León XIV llama a derribar muros con empatía en su primera misa pública en Castel Gandolfo

Durante su primera misa pública en Castel Gandolfo, el papa León XIV hizo un firme llamado a la empatía como el camino hacia una auténtica fraternidad, sin muros ni indiferencia frente al sufrimiento ajeno. En su homilía, inspirada en la parábola del buen samaritano, el pontífice invito a “ver sin pasar de largo” y a detener las “carreras ajetreadas” para dejarse tocar por el dolor del prójimo.
“Esto nos hace prójimos los unos de los otros, genera una auténtica fraternidad, derriba muros y vallas”, afirmó, subrayando que solo una fe vivida desde las entrañas compasivas de Dios puede transformar el mundo actual.
La misa se celebró en la iglesia de San Tommaso da Villanova, en este histórico pueblo cercano a Roma, donde León XIV ha retomado la tradición veraniega interrumpida durante el pontificado de Francisco.

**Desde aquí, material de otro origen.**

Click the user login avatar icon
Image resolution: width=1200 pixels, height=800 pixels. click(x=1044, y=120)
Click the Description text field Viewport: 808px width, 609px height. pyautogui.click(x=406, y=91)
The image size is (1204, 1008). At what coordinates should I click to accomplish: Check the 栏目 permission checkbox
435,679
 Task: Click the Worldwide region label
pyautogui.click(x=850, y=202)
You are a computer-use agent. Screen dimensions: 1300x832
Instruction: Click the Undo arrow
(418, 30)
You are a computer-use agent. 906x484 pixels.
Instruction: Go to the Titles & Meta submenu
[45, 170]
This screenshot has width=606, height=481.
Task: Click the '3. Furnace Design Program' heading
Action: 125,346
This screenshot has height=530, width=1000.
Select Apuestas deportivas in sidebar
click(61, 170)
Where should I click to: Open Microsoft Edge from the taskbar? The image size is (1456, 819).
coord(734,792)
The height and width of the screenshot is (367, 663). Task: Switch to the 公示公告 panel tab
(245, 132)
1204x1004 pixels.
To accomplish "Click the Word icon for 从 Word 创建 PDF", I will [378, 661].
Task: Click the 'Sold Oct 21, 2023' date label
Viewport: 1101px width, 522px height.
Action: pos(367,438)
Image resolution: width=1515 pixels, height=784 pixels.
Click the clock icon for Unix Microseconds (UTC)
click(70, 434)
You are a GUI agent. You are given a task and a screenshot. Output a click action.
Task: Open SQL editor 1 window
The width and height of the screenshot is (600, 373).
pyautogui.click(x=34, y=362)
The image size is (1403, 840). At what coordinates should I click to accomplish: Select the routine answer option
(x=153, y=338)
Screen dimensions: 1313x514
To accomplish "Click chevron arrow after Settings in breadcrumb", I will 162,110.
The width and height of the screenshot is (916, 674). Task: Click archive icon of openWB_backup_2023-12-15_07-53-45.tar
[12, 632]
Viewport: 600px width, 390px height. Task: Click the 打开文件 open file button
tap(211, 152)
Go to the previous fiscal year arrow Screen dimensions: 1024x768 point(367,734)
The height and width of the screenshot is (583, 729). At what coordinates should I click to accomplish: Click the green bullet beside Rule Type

Ante un pequeño grupo de fieles, el Papa invitó a mirar con compasión, reconociendo que “se puede ver y pasar de largo o ver y sentir empatía, comprendiendo al otro”.
Con este mensaje, León XIV inauguró su descanso estival con un gesto claro de cercanía y reflexión espiritual sobre las urgencias del mundo contemporáneo.